東電に2700万円賠償命令 原発避難者自殺訴訟 福島地裁

(06/30 16:28 時事通信配信)

東京電力福島第1原発事故後の避難生活によるストレスでうつ状態となり自殺したとして、福島県浪江町五十崎喜一さん=当時(67)=
の遺族3人が東電を相手に、計約8700万円の損害賠償を求めた訴訟の判決が30日、福島地裁であり、潮見直之裁判長(西村康夫裁判長代読)
は約2700万円の支払いを命じた。

潮見裁判長は、避難生活によるストレスなどでうつ状態になったとして、原発事故と自殺の因果関係を認定。
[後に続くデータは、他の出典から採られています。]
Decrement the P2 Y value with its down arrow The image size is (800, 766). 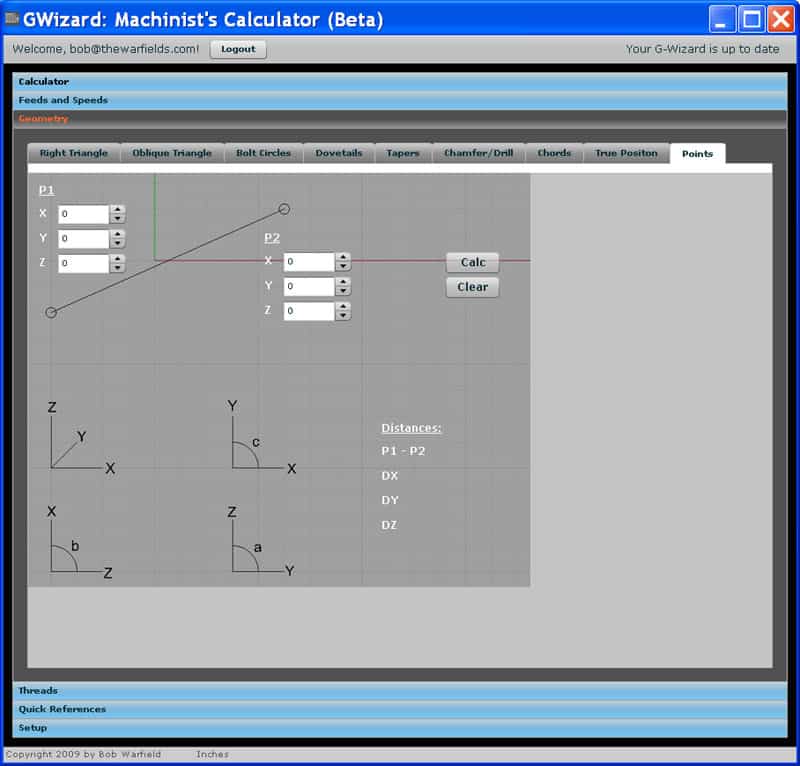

東電は避難者の中に自殺者が
出ることについても予見可能だったと指摘した。

一方、「事故以前から罹患していた糖尿病に起因する精神的負荷は相当程度あったと認めざるを得ない」と述べるとともに、「精神障害
以外の要因が関与した可能性を適切に斟酌」し、賠償額を減額した。

判決によると、五十崎さんは2011年7月23日、避難先の二本松市のアパートを出て、24日に飯舘村の真野ダム近くで投身自殺しているのが
見つかった。避難後に睡眠障害や食欲衰退に悩まされ、「浪江に帰りたい」と繰り返していた。